### Source material

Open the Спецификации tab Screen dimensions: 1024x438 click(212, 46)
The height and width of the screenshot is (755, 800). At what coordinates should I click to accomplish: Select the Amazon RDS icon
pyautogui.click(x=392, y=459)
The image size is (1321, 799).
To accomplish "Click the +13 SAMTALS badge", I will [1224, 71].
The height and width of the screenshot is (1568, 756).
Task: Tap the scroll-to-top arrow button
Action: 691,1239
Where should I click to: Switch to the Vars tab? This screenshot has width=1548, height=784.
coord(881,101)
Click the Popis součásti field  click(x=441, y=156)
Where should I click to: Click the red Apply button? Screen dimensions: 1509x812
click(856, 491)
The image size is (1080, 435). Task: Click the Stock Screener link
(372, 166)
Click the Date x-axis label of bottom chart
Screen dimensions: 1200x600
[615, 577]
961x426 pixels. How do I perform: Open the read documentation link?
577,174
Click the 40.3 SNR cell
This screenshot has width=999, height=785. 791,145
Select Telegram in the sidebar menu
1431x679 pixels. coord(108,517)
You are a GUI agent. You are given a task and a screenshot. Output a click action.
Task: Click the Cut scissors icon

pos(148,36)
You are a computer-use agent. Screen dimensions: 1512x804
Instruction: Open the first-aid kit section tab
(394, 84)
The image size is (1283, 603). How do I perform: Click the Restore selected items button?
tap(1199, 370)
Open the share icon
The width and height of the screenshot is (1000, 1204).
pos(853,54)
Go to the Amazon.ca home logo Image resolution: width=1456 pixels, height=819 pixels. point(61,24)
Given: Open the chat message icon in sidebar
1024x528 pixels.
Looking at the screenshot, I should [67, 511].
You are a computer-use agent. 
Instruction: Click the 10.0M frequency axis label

######

Print all the data above word for word.

Open the Спецификации tab Screen dimensions: 1024x438 click(212, 46)
The height and width of the screenshot is (755, 800). At what coordinates should I click to accomplish: Select the Amazon RDS icon
pyautogui.click(x=392, y=459)
The image size is (1321, 799).
To accomplish "Click the +13 SAMTALS badge", I will [1224, 71].
The height and width of the screenshot is (1568, 756).
Task: Tap the scroll-to-top arrow button
Action: 691,1239
Where should I click to: Switch to the Vars tab? This screenshot has width=1548, height=784.
coord(881,101)
Click the Popis součásti field  click(x=441, y=156)
Where should I click to: Click the red Apply button? Screen dimensions: 1509x812
click(856, 491)
The image size is (1080, 435). Task: Click the Stock Screener link
(372, 166)
Click the Date x-axis label of bottom chart
Screen dimensions: 1200x600
[615, 577]
961x426 pixels. How do I perform: Open the read documentation link?
577,174
Click the 40.3 SNR cell
This screenshot has width=999, height=785. 791,145
Select Telegram in the sidebar menu
1431x679 pixels. coord(108,517)
You are a GUI agent. You are given a task and a screenshot. Output a click action.
Task: Click the Cut scissors icon

pos(148,36)
You are a computer-use agent. Screen dimensions: 1512x804
Instruction: Open the first-aid kit section tab
(394, 84)
The image size is (1283, 603). How do I perform: Click the Restore selected items button?
tap(1199, 370)
Open the share icon
The width and height of the screenshot is (1000, 1204).
pos(853,54)
Go to the Amazon.ca home logo Image resolution: width=1456 pixels, height=819 pixels. point(61,24)
Given: Open the chat message icon in sidebar
1024x528 pixels.
Looking at the screenshot, I should [67, 511].
You are a computer-use agent. 
Instruction: Click the 10.0M frequency axis label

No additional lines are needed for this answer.